THE DATA |
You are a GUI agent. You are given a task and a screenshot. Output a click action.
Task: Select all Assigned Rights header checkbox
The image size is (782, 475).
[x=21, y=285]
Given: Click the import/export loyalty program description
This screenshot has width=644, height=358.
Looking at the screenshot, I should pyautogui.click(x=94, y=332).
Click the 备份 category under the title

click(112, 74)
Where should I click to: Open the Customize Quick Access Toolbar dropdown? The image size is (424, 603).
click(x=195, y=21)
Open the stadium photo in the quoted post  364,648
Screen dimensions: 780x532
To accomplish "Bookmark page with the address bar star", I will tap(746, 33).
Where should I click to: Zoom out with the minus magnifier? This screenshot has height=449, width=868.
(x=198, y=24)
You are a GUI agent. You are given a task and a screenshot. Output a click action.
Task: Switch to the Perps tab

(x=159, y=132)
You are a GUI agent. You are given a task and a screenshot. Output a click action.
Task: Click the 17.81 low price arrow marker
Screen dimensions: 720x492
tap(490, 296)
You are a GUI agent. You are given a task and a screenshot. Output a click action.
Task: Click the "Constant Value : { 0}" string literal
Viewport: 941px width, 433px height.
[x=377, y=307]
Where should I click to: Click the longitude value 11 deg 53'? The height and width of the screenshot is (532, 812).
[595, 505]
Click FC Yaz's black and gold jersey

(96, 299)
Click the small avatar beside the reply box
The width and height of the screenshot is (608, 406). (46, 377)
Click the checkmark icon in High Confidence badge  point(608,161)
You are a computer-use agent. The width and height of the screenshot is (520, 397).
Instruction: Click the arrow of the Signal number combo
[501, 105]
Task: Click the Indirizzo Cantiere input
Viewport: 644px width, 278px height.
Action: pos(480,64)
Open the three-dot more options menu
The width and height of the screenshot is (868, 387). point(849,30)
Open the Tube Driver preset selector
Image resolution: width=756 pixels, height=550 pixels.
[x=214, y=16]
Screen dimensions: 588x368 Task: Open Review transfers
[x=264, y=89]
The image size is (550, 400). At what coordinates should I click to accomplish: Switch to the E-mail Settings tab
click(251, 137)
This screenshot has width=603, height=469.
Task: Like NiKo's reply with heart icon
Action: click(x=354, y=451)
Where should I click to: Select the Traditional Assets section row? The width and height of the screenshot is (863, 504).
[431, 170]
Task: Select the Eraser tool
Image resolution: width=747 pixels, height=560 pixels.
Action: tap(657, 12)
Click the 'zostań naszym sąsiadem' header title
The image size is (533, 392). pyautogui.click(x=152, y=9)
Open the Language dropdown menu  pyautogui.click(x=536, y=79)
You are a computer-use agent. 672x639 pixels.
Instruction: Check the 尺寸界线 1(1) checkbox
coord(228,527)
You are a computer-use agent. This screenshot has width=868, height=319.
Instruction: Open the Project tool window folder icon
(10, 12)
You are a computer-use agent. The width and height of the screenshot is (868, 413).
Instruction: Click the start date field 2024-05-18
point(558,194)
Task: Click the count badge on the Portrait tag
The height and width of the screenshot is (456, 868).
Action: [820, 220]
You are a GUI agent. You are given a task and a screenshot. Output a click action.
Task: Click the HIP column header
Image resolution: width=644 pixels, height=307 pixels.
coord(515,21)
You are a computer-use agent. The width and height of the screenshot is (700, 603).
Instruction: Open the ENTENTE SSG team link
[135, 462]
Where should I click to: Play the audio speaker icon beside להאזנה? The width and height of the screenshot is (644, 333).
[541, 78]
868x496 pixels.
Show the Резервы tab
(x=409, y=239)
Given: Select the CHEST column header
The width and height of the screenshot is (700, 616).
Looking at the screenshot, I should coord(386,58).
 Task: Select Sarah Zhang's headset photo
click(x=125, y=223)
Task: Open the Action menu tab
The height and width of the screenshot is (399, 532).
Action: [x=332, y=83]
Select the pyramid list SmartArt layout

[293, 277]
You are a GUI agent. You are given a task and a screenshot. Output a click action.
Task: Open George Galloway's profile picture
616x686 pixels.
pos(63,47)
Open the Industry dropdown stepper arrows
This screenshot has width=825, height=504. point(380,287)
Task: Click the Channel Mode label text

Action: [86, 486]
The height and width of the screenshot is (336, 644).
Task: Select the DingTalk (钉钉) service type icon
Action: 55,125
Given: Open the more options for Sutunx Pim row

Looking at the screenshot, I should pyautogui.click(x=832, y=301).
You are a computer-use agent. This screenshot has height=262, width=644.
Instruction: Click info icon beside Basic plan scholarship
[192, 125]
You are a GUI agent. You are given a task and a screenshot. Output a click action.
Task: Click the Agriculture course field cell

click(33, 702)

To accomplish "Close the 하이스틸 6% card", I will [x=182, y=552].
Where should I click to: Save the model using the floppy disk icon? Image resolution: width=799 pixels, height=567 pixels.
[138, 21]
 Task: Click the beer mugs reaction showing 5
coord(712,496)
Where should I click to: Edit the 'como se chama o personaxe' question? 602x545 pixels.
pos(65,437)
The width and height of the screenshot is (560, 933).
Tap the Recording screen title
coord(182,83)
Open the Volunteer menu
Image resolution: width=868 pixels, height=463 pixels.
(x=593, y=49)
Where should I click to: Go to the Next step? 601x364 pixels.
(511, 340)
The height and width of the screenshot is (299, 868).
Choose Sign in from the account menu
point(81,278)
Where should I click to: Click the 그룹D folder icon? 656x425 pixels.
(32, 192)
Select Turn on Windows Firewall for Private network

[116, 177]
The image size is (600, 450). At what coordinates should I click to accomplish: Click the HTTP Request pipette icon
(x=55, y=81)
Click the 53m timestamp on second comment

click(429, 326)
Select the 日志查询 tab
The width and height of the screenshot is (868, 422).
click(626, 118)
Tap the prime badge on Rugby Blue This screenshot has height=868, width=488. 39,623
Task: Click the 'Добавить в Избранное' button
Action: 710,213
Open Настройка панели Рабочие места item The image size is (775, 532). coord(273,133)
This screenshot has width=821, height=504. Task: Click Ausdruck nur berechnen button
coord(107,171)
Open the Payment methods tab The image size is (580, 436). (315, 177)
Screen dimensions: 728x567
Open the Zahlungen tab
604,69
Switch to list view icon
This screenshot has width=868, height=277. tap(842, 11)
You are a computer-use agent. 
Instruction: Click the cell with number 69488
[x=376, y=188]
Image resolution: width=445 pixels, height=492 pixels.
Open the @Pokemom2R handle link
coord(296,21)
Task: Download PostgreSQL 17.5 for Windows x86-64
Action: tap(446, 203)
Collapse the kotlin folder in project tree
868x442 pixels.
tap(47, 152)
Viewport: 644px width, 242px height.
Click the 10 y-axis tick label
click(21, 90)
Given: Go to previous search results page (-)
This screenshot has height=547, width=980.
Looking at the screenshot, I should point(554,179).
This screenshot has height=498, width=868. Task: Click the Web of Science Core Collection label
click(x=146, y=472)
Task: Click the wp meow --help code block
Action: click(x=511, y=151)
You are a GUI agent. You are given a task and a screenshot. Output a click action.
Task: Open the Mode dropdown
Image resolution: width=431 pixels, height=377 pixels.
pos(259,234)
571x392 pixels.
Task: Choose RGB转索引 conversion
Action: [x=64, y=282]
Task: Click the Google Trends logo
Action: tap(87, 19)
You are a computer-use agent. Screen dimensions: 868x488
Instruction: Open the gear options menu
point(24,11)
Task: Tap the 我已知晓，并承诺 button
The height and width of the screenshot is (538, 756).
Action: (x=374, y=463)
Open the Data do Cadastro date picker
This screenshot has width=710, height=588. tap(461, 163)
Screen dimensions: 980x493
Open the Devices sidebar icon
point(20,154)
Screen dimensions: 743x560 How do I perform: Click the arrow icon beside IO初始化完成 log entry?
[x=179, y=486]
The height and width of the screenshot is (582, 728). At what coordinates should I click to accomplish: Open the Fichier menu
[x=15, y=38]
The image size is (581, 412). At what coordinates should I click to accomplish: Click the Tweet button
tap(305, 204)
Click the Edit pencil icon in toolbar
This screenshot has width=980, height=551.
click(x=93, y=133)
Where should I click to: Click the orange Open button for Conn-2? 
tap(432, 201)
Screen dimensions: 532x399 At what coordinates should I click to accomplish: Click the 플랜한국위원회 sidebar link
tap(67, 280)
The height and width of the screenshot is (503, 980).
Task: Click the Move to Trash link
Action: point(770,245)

EXERCISE AIM |
Copy all lines from the entries that contain the word "column".

YOUR RESPONSE |
Task: Click the HIP column header
Given: Select the CHEST column header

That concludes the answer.